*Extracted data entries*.

━━━━━━━━━━

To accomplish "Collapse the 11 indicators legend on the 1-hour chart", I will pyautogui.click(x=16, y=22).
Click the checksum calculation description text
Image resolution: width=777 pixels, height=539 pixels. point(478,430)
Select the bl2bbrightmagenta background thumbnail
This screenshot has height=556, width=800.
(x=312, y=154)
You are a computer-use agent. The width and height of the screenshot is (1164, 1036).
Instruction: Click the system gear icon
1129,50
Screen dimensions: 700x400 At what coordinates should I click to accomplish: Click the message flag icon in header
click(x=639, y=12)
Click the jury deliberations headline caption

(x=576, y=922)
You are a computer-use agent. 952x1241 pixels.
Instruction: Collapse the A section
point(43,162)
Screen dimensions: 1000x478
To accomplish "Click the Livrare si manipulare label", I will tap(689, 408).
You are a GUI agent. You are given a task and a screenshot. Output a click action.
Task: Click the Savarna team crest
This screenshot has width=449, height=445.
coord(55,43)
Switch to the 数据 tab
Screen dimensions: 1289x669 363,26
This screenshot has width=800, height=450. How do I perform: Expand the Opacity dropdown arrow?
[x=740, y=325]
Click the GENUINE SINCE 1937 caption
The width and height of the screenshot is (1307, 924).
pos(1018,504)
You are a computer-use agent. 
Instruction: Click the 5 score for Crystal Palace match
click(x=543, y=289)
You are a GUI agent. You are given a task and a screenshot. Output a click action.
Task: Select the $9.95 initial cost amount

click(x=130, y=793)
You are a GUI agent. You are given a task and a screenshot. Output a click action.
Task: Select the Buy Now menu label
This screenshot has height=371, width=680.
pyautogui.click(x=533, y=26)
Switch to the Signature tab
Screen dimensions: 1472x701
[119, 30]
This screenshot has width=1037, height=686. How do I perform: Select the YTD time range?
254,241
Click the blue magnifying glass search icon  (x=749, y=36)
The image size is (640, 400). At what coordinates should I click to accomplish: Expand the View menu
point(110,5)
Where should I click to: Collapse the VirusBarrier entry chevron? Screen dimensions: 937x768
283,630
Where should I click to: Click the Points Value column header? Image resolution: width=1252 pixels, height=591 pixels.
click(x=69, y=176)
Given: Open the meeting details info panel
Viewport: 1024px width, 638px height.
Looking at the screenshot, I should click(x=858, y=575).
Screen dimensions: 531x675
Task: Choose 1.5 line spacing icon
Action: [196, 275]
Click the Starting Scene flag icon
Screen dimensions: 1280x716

━━━━━━━━━━

*Task goal*.
Starting at the line with "Where should I click to: Click", restate each line through the end of the records, both ends included, and stop there.

*Final answer*.
Where should I click to: Click the Points Value column header? Image resolution: width=1252 pixels, height=591 pixels.
click(x=69, y=176)
Given: Open the meeting details info panel
Viewport: 1024px width, 638px height.
Looking at the screenshot, I should click(x=858, y=575).
Screen dimensions: 531x675
Task: Choose 1.5 line spacing icon
Action: [196, 275]
Click the Starting Scene flag icon
Screen dimensions: 1280x716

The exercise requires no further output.